MKTG SR - pasek na kartach artykułów

A gdybyśmy zlikwidowali Prusy...

Redakcja
"Hołd pruski" Jana Matejki namalowany w latach 1880-1882 FOT. ARCHIWUM
"Hołd pruski" Jana Matejki namalowany w latach 1880-1882 FOT. ARCHIWUM
8 kwietnia 1525 r. podpisany został traktat krakowski. Wielki mistrz krzyżacki Albert Hohenzollern przeszedł na luteranizm. Dwa dni później, 10 kwietnia, złożył uroczysty hołd lenny Zygmuntowi I Staremu na Rynku w Krakowie.

"Hołd pruski" Jana Matejki namalowany w latach 1880-1882 FOT. ARCHIWUM

10 KWIETNIA 1525. Mistrz krzyżacki Albrecht Hohenzollnern złożył hołd pruski Zygmuntowi Staremu * Dwa i pół wieku później Prusy zainicjowały rozbiór Polski

Niecałe dwa i pół wieku później Prusy odegrały ważną rolę w likwidacji państwa polskiego, stając się jednym z zaborców Polski. Być może losy naszego kraju potoczyłyby się inaczej, gdyby 488 lat temu władcy Korony doprowadzili do likwidacji Prus. Mieli ku temu szanse, mogli włączyć Prusy do Rzeczypospolitej, lecz nie zrobili tego. Dlaczego? Mówiąc wprost: ponieważ król i najpotężniejsi ówcześni panowie kierowali się własnym interesem.

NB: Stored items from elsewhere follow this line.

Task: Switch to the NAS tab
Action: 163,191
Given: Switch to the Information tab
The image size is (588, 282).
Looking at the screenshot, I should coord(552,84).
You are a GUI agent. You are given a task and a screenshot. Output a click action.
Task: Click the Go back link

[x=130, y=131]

Oczywiście, że nie można ich winić za to, co się stało w drugiej połowie XVIII stulecia. Kolejne pokolenia dygnitarzy rządzących Polską miały jeszcze większy udział w jej upadku. Rzecz jasna, nie można też przesądzić, czy włączenie Prus do Polski uchroniłoby Rzeczpospolitą od tragedii.

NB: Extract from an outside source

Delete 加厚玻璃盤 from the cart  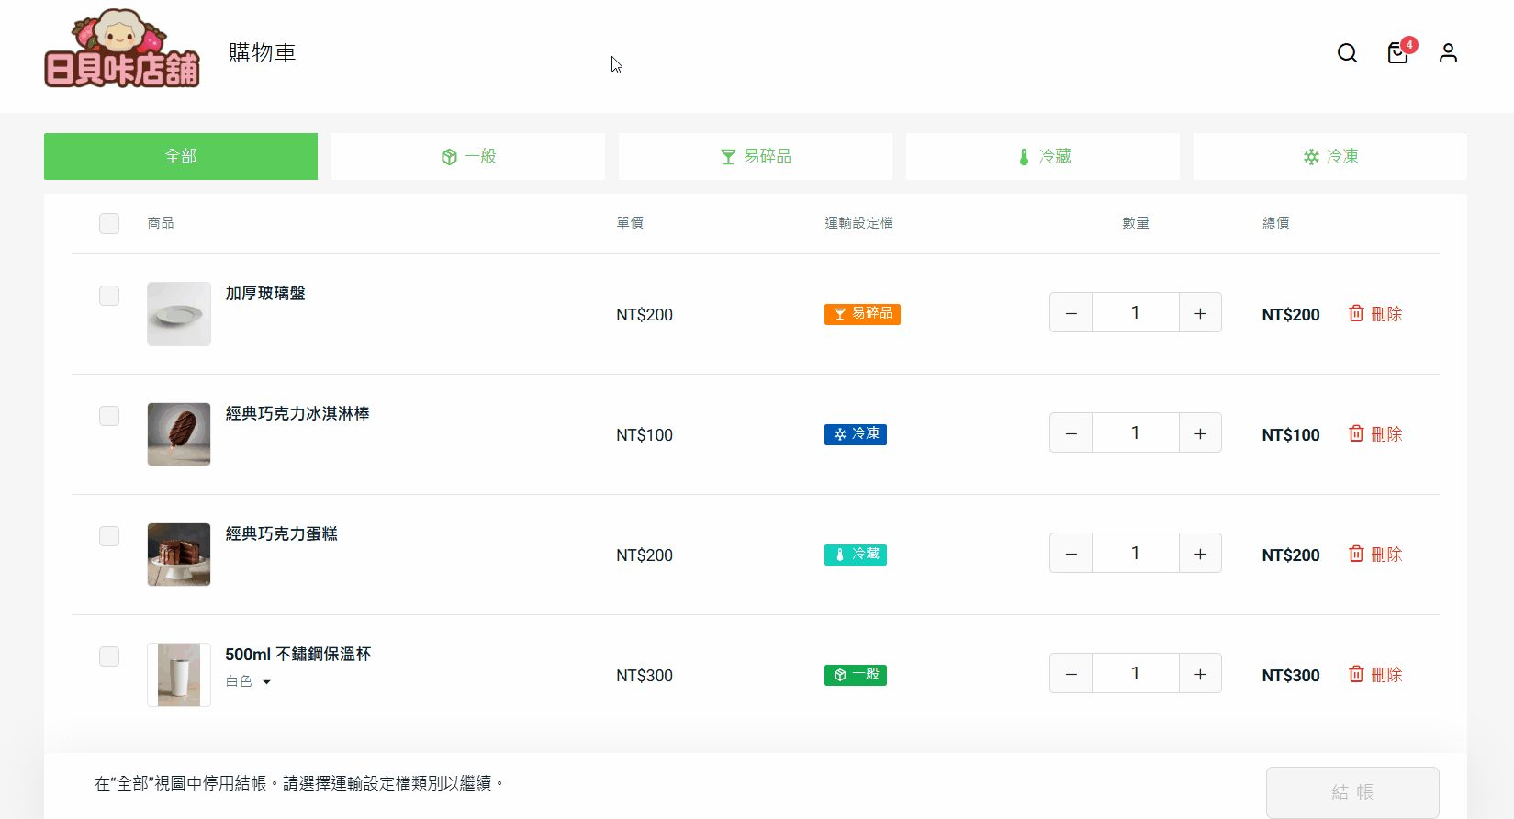(x=1375, y=314)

Nie ukrywajmy jednak i tego, że dopuszczenie do utworzenia państwa ściśle związanego z żywiołem niemieckim, w którym powstał model ustrojowy umożliwiający prowadzenie agresywnej polityki zagranicznej, położyło się czarnym cieniem na dziejach Polski. Tu od razu należy dodać, że w naszej historii podobnych wydarzeń nie brakowało. Przecież lepiej prowadzona polityka mogła spowodować, że w XVI, a może jeszcze nawet na początku XVII wieku, Rzeczpospolita mogła co najmniej na długo zmarginalizować Wielkie Księstwo Moskiewskie. Mogliśmy też stać się trwałym mocarstwem na skalę całej Europy, gdyby nie marnie prowadzona polityka i ludzki pech (np. bezdzietna śmierć Ludwika Jagiel-lończyka, który zginął w bitwie pod Mohaczem w 1526 r.). U szczytu swojej potęgi Jagiellonowie władali na obszarze liczącym ponad 2 mln kilometrów kwadratowych, a rządzili m.in. Polską, Litwą, Czechami i Węgrami.

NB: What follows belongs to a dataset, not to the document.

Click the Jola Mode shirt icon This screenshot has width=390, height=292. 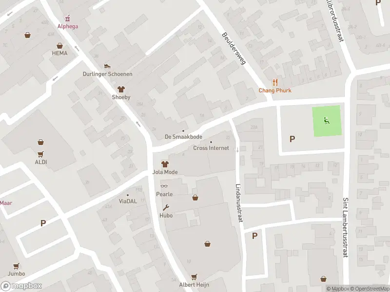click(165, 164)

Gdybanie, czy inaczej mówiąc - historia alternatywna, jest szalenie ciekawe. Nie zmienia tego fakt, że zdecydowana większość zawodowych historyków uwielbia zapewniać, iż jest hochsztaplerką, którą się brzydzą. Jednak niektórzy z nich, często najwybitniejsi, patrzący na dzieje jako proces długiego trwania, nie stronili i nie stronią od dywagowania. Nie wystarcza im dłubanie w datach i faktach. Zastanawiają się także nad tym, jak mogła się potoczyć historia, gdyby podjęte zostały inne decyzje; pytają, dlaczego nie zostały podjęte.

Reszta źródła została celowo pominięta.